« Come va? »
« Come ieri. Anzi, anche oggi, un po’ peggio. »

Tra un po’ si stuferanno, di chiedermelo.
Gli unici a cui rispondo bene, con un sorriso, sono i miei capi. Al mattino, l’umore è decisamente più alto del solito, sopratutto per il lavoro. Poi stacco da lavoro, guardo la mia vita, e scendo uno scalino più giù.

Gli ho fatto un altro squillo. Continuo, notte dopo notte, a dormire peggio. Continuo a sognare che finalmente riusciamo a uscire, a vederci, finalmente dico tutto quello che ho da dire in modo comprensibile (e qui capisco che è un sogno) e lui risponde con « ah » o cose del genere. Con facce imbarazzate e gesti impacciati. E va bene, per dio. Richiamami. Chiamami.

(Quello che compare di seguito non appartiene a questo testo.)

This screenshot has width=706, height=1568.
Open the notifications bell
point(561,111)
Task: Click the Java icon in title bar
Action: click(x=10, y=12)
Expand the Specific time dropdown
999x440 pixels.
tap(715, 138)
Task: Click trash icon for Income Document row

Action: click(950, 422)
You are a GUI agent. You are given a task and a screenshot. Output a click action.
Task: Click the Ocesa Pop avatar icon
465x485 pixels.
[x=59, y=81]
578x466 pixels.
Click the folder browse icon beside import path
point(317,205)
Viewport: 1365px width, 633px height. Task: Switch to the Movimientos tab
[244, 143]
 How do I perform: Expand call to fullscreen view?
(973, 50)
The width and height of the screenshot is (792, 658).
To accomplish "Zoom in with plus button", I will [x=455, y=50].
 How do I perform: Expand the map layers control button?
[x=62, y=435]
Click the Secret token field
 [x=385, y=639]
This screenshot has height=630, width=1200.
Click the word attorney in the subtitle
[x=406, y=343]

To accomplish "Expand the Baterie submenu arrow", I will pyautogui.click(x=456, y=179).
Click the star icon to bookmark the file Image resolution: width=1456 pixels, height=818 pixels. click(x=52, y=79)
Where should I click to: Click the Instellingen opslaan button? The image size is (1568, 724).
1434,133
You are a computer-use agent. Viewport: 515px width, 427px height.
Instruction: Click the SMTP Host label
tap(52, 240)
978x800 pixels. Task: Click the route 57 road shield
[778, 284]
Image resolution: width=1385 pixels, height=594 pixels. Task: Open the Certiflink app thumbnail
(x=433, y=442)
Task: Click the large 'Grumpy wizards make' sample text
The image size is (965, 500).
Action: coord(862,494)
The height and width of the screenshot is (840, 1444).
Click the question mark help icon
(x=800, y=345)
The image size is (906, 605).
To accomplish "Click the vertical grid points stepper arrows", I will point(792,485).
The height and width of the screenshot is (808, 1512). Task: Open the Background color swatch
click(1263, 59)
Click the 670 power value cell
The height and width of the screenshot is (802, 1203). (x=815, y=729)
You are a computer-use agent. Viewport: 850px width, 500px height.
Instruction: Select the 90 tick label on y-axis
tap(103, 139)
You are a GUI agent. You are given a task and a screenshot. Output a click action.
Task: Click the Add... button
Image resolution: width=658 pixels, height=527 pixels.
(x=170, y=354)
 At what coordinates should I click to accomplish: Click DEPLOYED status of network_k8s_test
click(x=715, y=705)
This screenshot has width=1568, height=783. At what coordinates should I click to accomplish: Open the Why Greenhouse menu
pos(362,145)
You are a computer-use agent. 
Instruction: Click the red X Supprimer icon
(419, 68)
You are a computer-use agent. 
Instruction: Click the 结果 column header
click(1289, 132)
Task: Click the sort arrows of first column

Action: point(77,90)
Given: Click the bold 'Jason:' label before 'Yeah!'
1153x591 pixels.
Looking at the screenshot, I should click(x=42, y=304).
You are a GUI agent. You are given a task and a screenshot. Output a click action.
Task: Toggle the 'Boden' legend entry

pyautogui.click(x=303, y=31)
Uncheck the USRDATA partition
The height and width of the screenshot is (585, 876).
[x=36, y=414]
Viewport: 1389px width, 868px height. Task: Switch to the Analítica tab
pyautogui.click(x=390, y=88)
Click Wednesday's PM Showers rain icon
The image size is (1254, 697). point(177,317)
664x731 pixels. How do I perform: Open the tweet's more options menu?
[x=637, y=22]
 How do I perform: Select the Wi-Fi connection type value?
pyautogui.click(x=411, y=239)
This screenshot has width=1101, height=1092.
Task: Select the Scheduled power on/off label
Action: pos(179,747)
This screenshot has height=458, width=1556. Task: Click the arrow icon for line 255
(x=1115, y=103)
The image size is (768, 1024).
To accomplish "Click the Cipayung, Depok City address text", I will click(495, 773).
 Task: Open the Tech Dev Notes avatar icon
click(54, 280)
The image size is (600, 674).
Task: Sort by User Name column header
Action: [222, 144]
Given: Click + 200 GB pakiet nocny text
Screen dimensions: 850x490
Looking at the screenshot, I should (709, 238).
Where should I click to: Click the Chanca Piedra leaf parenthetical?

E usciamo, davvero, questa volta; rispondimi anche con un « che cavolo dici? », fai quello che vuoi, ma lasciami parlare, dire, sfogare, lasciami buttare fuori parole che ora come ora stanno marcendo e si stanno putrefacendo in un luogo indefinito della mia testa.

E una volta che avrò concluso questo capitolo, mi siederò e penserò « e adesso? » e magari potrò; pensare di prendere in considerazione l’idea di vagliare al setaccio tutta questa stramaledetta città per scoprire se davvero non c’è nessuno di interessante.